When pigs are below their comfort zone, they burn extra calories to generate body heat. This has a direct, measurable cost. For growing and finishing pigs between 20 and 100 kg, the best estimates suggest an extra 30 to 40 grams of feed per pig per day for every degree Celsius below the lower critical temperature. That works out to roughly 1.4% more feed per degree of cold stress.

To put that in practical terms: if your finishing barn normally sits at 18°C but drops to 8°C during a cold snap, and your pigs’ lower critical temperature is around 15°C, they’re experiencing about 7 degrees of cold stress. That means each pig needs roughly 210 to 280 grams of extra feed per day just to maintain the same growth rate. Multiply that across a barn of several hundred pigs over a few weeks of winter, and the feed cost adds up fast. In many operations, investing in better insulation or draft control pays for itself in saved feed alone.

Ventilation Still Matters in Winter

One of the most common winter mistakes is sealing up a barn too tightly to trap heat. Even in the coldest weather, pigs need a minimum level of fresh air exchange to control moisture, ammonia, and airborne pathogens. A finishing pig needs at least 10 cubic feet per minute (cfm) of airflow, while a sow with a litter needs about 20 cfm. Nursery pigs require just 2 to 3 cfm per pig.
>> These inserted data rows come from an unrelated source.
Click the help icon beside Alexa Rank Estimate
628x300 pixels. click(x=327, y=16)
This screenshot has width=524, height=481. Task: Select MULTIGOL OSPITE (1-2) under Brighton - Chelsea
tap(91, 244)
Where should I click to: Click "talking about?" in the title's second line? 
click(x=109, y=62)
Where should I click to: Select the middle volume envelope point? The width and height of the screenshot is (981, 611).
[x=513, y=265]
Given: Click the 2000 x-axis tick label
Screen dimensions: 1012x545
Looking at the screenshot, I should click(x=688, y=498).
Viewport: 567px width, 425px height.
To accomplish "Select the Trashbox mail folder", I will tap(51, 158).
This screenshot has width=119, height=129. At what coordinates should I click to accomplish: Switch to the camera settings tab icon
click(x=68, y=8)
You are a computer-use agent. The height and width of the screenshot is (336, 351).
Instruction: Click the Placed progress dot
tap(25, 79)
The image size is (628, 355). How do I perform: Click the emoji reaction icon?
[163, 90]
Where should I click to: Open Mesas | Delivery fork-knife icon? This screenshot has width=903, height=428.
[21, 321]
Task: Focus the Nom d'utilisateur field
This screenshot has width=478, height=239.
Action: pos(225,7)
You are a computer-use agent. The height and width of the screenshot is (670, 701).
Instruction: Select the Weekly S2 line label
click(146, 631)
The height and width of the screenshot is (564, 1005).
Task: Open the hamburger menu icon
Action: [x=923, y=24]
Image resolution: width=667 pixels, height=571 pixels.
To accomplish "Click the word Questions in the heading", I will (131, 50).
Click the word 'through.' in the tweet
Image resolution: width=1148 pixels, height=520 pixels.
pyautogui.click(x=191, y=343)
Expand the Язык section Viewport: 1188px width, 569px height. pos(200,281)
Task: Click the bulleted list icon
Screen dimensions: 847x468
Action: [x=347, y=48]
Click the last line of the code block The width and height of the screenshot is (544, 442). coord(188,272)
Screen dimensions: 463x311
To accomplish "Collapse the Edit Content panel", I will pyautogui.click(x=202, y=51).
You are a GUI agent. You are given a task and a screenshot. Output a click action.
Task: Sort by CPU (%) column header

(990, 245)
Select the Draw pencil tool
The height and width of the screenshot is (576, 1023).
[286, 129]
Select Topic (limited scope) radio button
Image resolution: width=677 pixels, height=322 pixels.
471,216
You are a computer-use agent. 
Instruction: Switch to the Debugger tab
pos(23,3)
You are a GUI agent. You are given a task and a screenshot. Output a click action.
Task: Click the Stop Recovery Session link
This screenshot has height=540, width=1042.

Under-ventilated barns quickly develop high humidity and condensation. This creates exactly the cold, wet conditions that make temperature stress worse while also promoting bacterial growth, mildew, and respiratory disease. The goal in winter is to bring in just enough fresh air to keep surfaces dry and air quality acceptable, without creating drafts at pig level. Inlet placement and baffling matter more in winter than any other season.

Water Temperature in Winter

Cold drinking water is an overlooked source of stress. Pigs that have to drink near-freezing water use body heat to warm it internally, which increases their energy needs. Research on weaned piglets found that providing water at around 30°C (86°F) during cold weather improved gut health and nutrient absorption compared to cold water. While heating water to that degree isn’t always practical, preventing water lines from freezing and keeping water above at least 10°C (50°F) reduces unnecessary thermal stress and encourages pigs to drink enough to stay properly hydrated.